Abstract: This study involves an exploration of the perceptions of four overseas Kenyan students about their educational experiences at La Trobe University. A related aim of this research is to find out how these four students previous learning in Kenya affects their learning and living experiences in Australia, for instance, in terms of demands associated with differences in learning and teaching styles, cultural expectations and proficiencies in English. A non-positivist, qualitative methodology is adopted for this research which employs an interview-based case study approach. Qualitative research demands that the world be approached with the assumption that nothing is trivial and that everything has the potential of being a clue which might unlock more comprehensive understanding of what is being researched. While the findings of this study confirm current understandings of the issues that international students commonly face, they also provide a more complex and individualized picture of the needs and aspirations of overseas Kenyan students. As the case studies demonstrate, the academic and related challenges four Kenyan students have encountered at La Trobe University are best understood in relation to several contexts. The difficulties these international students have experienced in the context of transition or border crossing - between two countries, cultures and educational systems - were exacerbated by inadequate pre-departure preparation and orientation on arrival.Incongruities between two educational systems - in particular between their prior teacher-centred schooling in Kenya and the unfamiliar student-centred university education in Australia - colour the academic and related challenges such students struggle to address, at least in their initial year at University. The broader, global context of the commodification and marketization of higher education - along with increasing strains of an under-resourced university sector in Australia - also impinge upon the lives of these four La Trobe students, in a variety of ways.

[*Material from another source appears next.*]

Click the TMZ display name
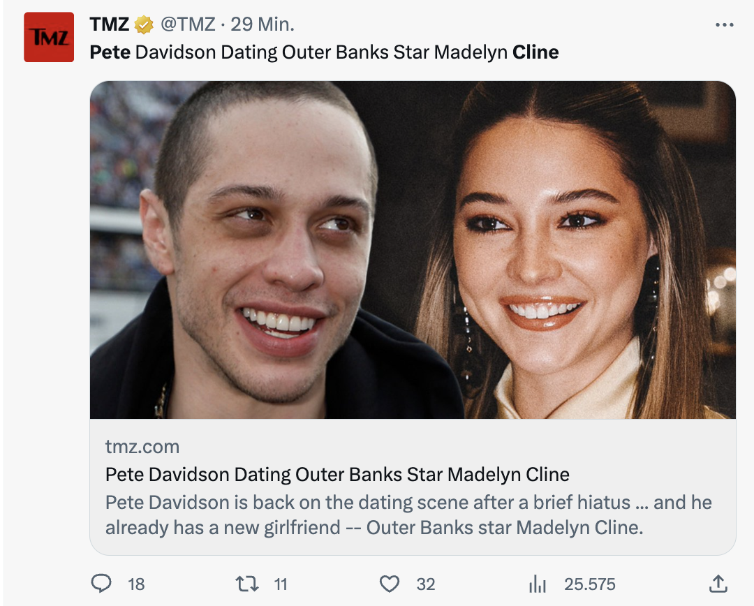click(x=110, y=24)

Thesis (Masters.) - La Trobe University, 2007.
Originally part of the Australasian Digital Theses (ADT) database.
Submission note: A thesis submitted in total fulfilment for the requirements for the degree of [to the School of Education Studies], Faculty of Education, La Trobe University, Bundoora.
This thesis contained third party copyright material which has been removed. The thesis author retains all proprietary rights (such as copyright and patent rights) over all other content of this thesis, and has granted La Trobe University permission to reproduce and communicate this version of the thesis.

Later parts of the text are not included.